そんなことをぼんやり考えていたジョットだが、不意に泰夫が「俺も、」と続けたため驚いて後ろを振り返った。

「ジョットと話がしたいんだけど。二人で」

隼のよりもさらに力を込められた『二人で』に、ジョットが些か目を丸くする。
なんだろう。
そのためにわざわざ早めに来たのだろうか。
なんだか険呑な空気が漂い始めたことにやっと気づいたジョットが慌てて二人を交互に見る。

「えぇと、二人ともお互いがいたら駄目な話なのか?」
「駄目」「駄目です」

同時にきっぱりと発せられた言葉がさらにジョットを追い詰める。

「えぇと、えぇと…ど、どうすれば…」
「…やっぱり俺はいいや」

しかし、その狼狽するジョットを見て哀れに思ったのか、もしくは別の意図があってか、泰夫がけろりと態度を改めた。
隼の訝しげな視線を真っ向から受け止めて、泰夫には珍しく、僅かに微笑んで…

「後でジョットと昼飯行く約束してるし。二人で。だからそのときでいい」
「!?」

衝撃を受けたような顔をしている隼を一瞥すると、泰夫はいつも皆で集まるときの定位置へと腰をおろす。

「家康くん聞いてませんよ!?」
「や、そりゃあ今さっき約束したばっかりだし。っていうかお前に報告する必要もないだろ」

二人で行く約束は別にしていなかった気もするが、昼御飯を奢る約束をしているのは確かである。
これ以上連れが増えて全員に奢る羽目になっても嫌なのでジョットはそういうことにしておこうと頷いた。
酷いです家康くんと泣き崩れる(ふりをする)隼。
それをめんどくさそうに見るジョット。
もはや我関せずとあらぬほうを見る泰夫。
そして大分収拾がつかなくなってきた部屋にさらに追い討ちをかけるように一人の影が飛び込んできた。

「家康ー!集合時間忘レッチャッタヨー!」
「サンサニー…」

筋トレが終わり、着替えも済ませたらしいサンサニーがドタドタと部屋に上げって来るのと同時に、今まで伏せっていた隼が顔を上げて叫 んだ。
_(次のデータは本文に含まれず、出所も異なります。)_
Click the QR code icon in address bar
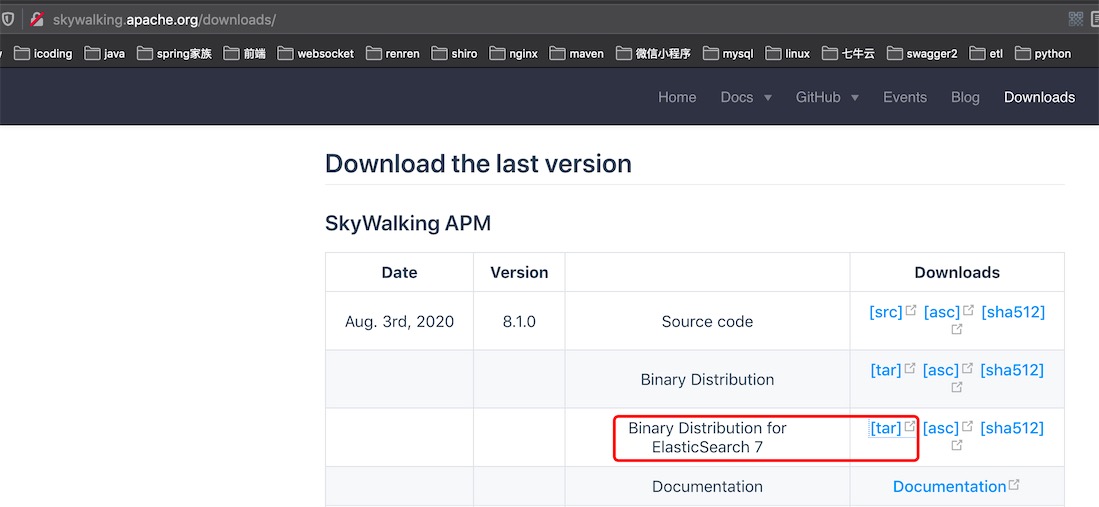1099x507 pixels. pyautogui.click(x=1075, y=19)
「二人で話したいって言ってるでしょう!?出てってください!!
「帰るのめんどくさい」「帰るのメンドクサイヨー!」

二人ともこの部屋に約束の時間まで居座るつもりらしい。
数分後に、すでに寮への帰り道の途中で式神に会ったらしい髀子も部屋に顔をのぞかせその場に居座ったため、結局隼の願いが 叶うことはなかった。